Chia-Ping Huang Yang  1  2 Changwei Wang  3 Iwao Ojima  3 Susan Band Horwitz  1
Affiliations
  • 1. Department of Molecular Pharmacology , Albert Einstein College of Medicine , Bronx , New York 10461 , United States.
  • 2. Department of Obstetrics and Gynecology and Women's Health, Division of Gynecologic Oncology , Albert Einstein College of Medicine , Bronx , New York 10461 , United States.

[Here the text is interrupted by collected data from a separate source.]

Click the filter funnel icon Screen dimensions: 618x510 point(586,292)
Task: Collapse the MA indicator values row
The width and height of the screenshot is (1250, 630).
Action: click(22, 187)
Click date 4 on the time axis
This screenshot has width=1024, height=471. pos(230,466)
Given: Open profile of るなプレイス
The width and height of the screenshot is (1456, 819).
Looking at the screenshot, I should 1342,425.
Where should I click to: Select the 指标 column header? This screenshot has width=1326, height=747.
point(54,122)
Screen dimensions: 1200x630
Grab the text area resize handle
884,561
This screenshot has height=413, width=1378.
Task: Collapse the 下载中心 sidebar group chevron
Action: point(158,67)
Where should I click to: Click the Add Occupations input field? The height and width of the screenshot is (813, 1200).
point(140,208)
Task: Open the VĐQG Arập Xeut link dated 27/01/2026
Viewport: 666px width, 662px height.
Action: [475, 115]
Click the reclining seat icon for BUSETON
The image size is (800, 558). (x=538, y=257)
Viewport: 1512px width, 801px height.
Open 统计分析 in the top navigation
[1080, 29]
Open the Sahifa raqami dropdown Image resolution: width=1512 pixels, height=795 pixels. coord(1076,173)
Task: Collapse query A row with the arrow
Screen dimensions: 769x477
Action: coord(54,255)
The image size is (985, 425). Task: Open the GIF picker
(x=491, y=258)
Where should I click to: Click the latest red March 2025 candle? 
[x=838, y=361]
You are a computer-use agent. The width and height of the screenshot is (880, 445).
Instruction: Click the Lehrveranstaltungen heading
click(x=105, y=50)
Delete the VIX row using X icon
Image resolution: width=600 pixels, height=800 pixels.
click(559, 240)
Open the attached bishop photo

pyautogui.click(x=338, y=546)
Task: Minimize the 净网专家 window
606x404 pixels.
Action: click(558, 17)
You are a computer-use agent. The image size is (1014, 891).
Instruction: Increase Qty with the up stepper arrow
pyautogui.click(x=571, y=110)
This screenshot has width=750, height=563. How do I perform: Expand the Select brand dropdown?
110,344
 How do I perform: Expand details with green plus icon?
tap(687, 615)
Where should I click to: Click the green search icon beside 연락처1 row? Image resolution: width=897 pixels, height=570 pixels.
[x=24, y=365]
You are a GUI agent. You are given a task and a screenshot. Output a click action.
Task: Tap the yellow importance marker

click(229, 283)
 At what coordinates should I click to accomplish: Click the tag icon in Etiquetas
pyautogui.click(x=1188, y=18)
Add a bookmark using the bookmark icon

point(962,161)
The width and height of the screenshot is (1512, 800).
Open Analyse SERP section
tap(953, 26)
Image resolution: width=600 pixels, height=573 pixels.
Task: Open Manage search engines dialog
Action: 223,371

  • 3. Department of Chemistry and Institute of Chemical Biology and Drug Discovery , State University of New York at Stony Brook , Stony Brook , New York 11794 , United States.
Abstract

Several next-generation taxanes have been reported to possess high potency against Taxol-resistant Cancer cell lines overexpressing βIII-tubulin and/or P-glycoprotein (P-gp), both of which are involved in drug resistance. Using a photoaffinity Taxol analogue, 2-( m-azidobenzoyl)taxol, two potent next-generation taxanes, SB-T-1214 and SB-CST-10202, exhibited distinct inhibitory effects on photolabeling of β-tubulin from different eukaryotic sources that differ in β-tubulin isotype composition. They also specifically inhibited photolabeling of P-gp, and the inhibitory effect correlated well with the steady-state accumulation of [3H]vinblastine in a multidrug resistant (MDR) cell line, SKVLB1. Several microtubule-stabilizing agents (MSAs)-resistant cell lines from the human ovarian Cancer cell line Hey were isolated, and their MDR1 and βIII-tubulin levels determined. Distinct potencies of the two taxanes against different MSA-resistant cells expressing unique levels of MDR1 and βIII-tubulin were found. Cytotoxicity assays, done in the presence of verapamil, indicated that SB-T-1214 is a substrate, although not as good as Taxol, for P-gp. The mechanisms involved in drug resistance are multifactorial, and the effectiveness of new Taxol analogues depends on the interaction between the drugs and all possible targets; in this case the two major cellular targets are β-tubulin and P-gp.